Monday, February 3, 2014

Mosaics at St. John's Cathedral

Today's mosaics are from a church. It's been a while.

The church is Episcopalian:  St. John's Pro Cathedral at 514 W. Adams Blvd. (at Figueroa), in the University Park area.

It was built over three years, 1922 through 1925. And as the Getty Iris "My LA" blog points out, Los Angeles went through a big growth spurt in the 1920s, with new, elaborate buildings--some very modern like the Pantages Theatre, some mission-era Spanish themed, and some--like St. John's--imitative of European structures--in this case, a Romanesque church.

This arch curves right over the lectern, I believe. The priest stands under it while reading the service or sermon. And you also get a glimpse of an incredibly ornate carved wooden ceiling, which came from Oberammergau--the German town where the big Passion Play is performed every ten years. Turns out Oberammergau is also famous for its wood carving.

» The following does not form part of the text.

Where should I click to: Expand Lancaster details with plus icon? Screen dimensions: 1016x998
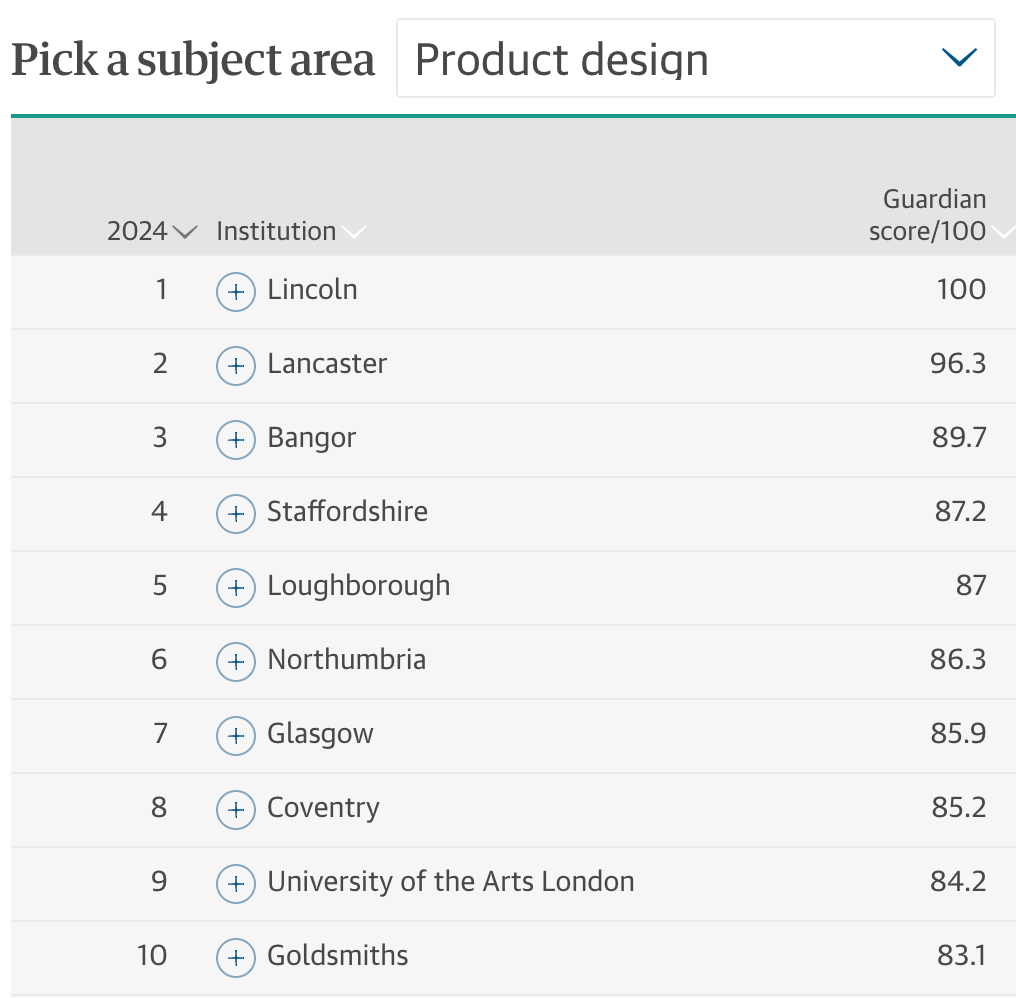(x=235, y=366)
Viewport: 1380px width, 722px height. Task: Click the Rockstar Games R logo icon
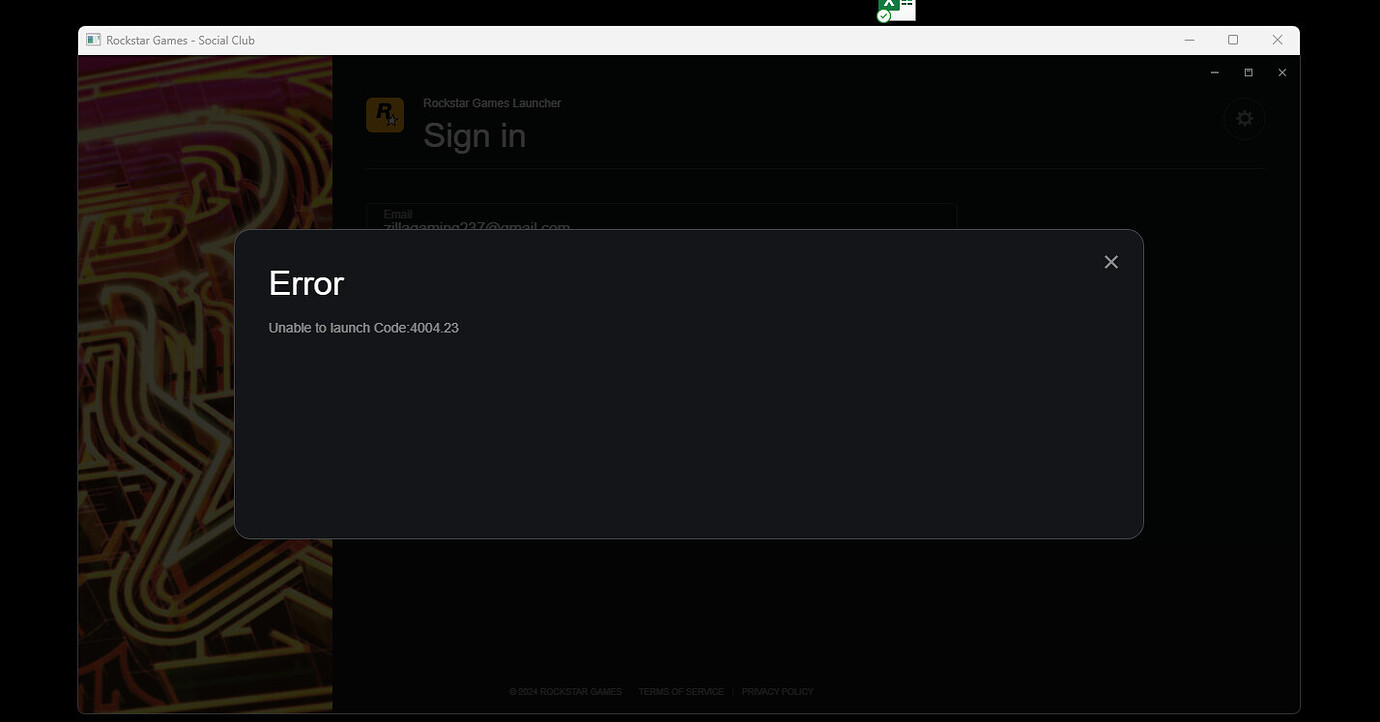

According to the Episcopal News Service, the church was designed as a close copy of an 11th century church of San Pietro in Tuscany. So its walls are two and a half feet thick all the way up. Its foundations extend 16 feet down.

A community 2,000 strong had been worshiping at an older church for more than thirty years when St. John's was built. The architects were Pierpont and Walter S. Davis.

From the first, the plan was to incorporate mosaics, murals, and marble of different shades. Wealthy parishioners donated the marble for alter rails, for the mosaic floor, the pipe organ, stained glass windows, and more. It's become a showplace of great beauty, as well as a very lively, community-oriented church with a definite ecumenical slant to it. St. John's was a parish church until 2008, when it was made a pro-Cathedral. Another Cathedral, St. Paul's on Figueroa, had to be demolished in 1979 due to earthquake damage.

The Episcopal News Service said this about the mosaics:

Kowalewski [the Very Rev. Canon Mark Kowalewski,the church's rector] said the beautiful gold mosaics on the chapel walls have been featured in books. "St. John's was the only church included on a tour of mosaics in Los Angeles" recently, he said. One mosaic depicts the Virgin Mary and Christ child and is modeled after the 13th century apse mosaic of the cathedral in Torcello, near Venice. On the south side of the chapel is a depiction of Jesus Christ as judge, holding a bible and giving a blessing, a design developed from 11th and 12th century conventions.

The dome mosaic, representing the creation of the world, was dedicated in 1959. The picture of it below, which is actually of the high altar, is on a Picassa stream that the church's website links to. Likewise the picture to the right, which shows "The Seven Angels." The church website thanked Bob Bowen, Lo Sprague, Nick Cuccia, and Douglas Santo for these photos--there are hundreds. Including--in a last folder titled "The Beauty of St. John's" (or something like that) photos of the mosaics mentioned in that quote above.

"The Seven Angels" mosaic (above) depicts eight-foot high angels with musical instruments. It was dedicated in 1947, but it had already taken over two years for five artists to construct, according to the Los Angeles Times. It was originally imported from Italy to New York, which is where the five artists worked. "The Seven Angels" is a memorial, honoring Florence Martha Quinn, and her family paid $15,000 for it.

In an interesting case of paying it forward--or backward, Mrs. Quinn had donated the money for another mosaic wall many years earlier, to honor her mother.

Another mosaic, The Transfiguration, came in 1964. And there are many more.

I could probably populate Mosaic Monday with individual pieces from this church alone for six months.

I'm going to finish with this last, blindingly stunning photo and I frankly admit that I don't know what part of the church it came from. The Virgin and Child in the center might be the one referred to in the quote--the one modeled on a 13th century mosaic in Torcello. OTOH, if you look at the Picassa photostream, there are closeups of similar mosaics that look more Byzantine in form. The lighting is different but they could be the same. So I will just say again that this is stunning.